Alternatively, if `index_builder_type` is not specified, one can set `faiss_factory` just like in FAISS API factory call `faiss.index_factory(...)`

The following attributes defined the way the index is created:
- `train_num` - if specified, sets the number of samples are used for the index training.
- `train_ratio` - the same as train_num but as a ratio of total data size.

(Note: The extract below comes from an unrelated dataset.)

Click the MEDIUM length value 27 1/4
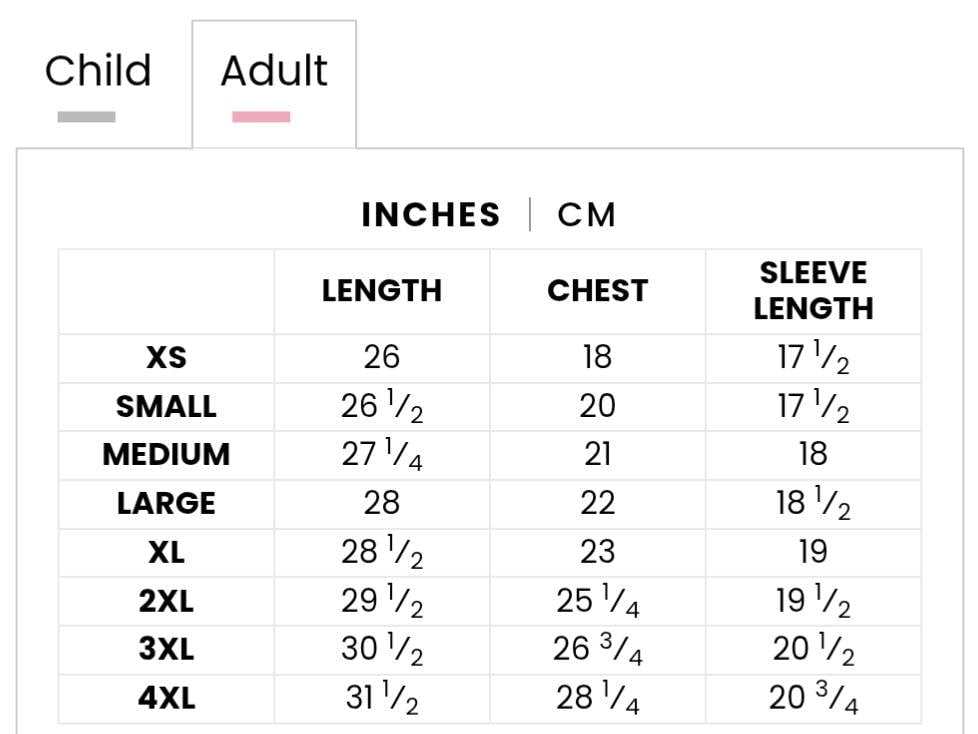(382, 455)
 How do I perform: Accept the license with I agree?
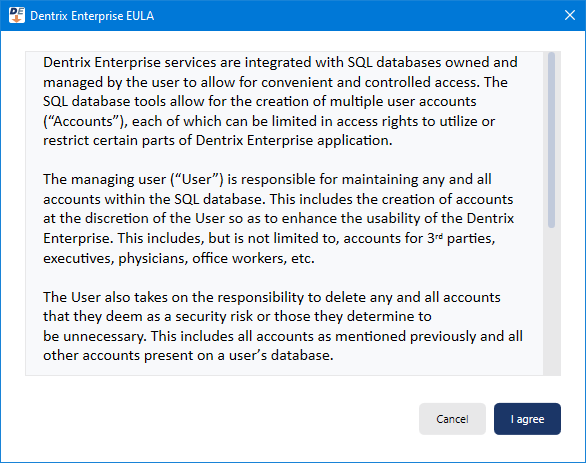click(x=527, y=419)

Data sent for indexing will be aggregated in memory until `train_num` threshold is exceeded.
Please refer to the diagram below about the server and client side interactions and steps.

## Client side operations
Once the index has been created, one can send batches of numpy arrays coupled with arbitrarily metadata (should be piackable)

```python
index.add_index_data(index_id, vector_chunk, list_of_metadata)
```
The index training and creation are done asynchronously with the `add()` operation the index processing may take a lot of time after all the data are sent.
In order to check if all server nodes have finished index building, it is recommended to use the following snippet:

```python
while index.get_state(self.index_id) != IndexState.TRAINED:
time.sleep(some_time)
```

Once the index is ready, one can query it:
```python
scores, meta = index.search(query, topk=10, index_id, return_embeddings=False)
```
query is a query vector batch as a numpy array. return_embeddings enables to return the search result vectors in addition to metadata. If it is set to true, the result tuple will return vectors as the 3-rd element.

## Loading Data
The following two commands load a medium sized mmap into distributed-faiss in about 1 minute:

First launch 64 servers in the background
```bash
python scripts/server_launcher.py \
--log-dir /logs/distr-faiss/ \
--discovery-config /tmp/discover_config.txt \
--save-dir $HOME/dfaiss_data \
--num-servers 64 \
--num-servers-per-node 32 \
--timeout-min 4320 \
--mem-gb 400 \
--base-port 12033 \
--partition dev &
```
Once you receive your allocation, load in the data with

```bash
python scripts/load_data.py \
--discover /tmp/discover_config.txt \
--mmap $HOME/dfaiss_data/random_1000000000_768_fp16.mmap \
--mmap-size 1000000000 \
--dimension 768 \
--dstore-fp16 \
--cfg scripts/idx_cfg.json \
--dstore-fp16
```

modify `scripts/load_data.py` to load other data formats.

# Reference
Reference to cite when using `distributed-faiss` in a research paper:
```
@article{DBLP:journals/corr/abs-2112-09924,
author = {Aleksandra Piktus and
Fabio Petroni and
Vladimir Karpukhin and
Dmytro Okhonko and
Samuel Broscheit and
Gautier Izacard and
Patrick Lewis and
Barlas Oguz and
Edouard Grave and
Wen{-}tau Yih and
Sebastian Riedel},
title = {The Web Is Your Oyster - Knowledge-Intensive {NLP} against a Very
Large Web Corpus},
journal = {CoRR},
volume = {abs/2112.09924},
year = {2021},
url = {https://arxiv.org/abs/2112.09924},
eprinttype = {arXiv},
eprint = {2112.09924},
timestamp = {Tue, 04 Jan 2022 15:59:27 +0100},
biburl = {https://dblp.org/rec/journals/corr/abs-2112-09924.bib},
bibsource = {dblp computer science bibliography, https://dblp.org}
}
```

You can access the paper [here](https://arxiv.org/abs/2112.09924).

# License
`distributed-faiss` is released under the CC-BY-NC 4.0 license. See the `LICENSE` file for details.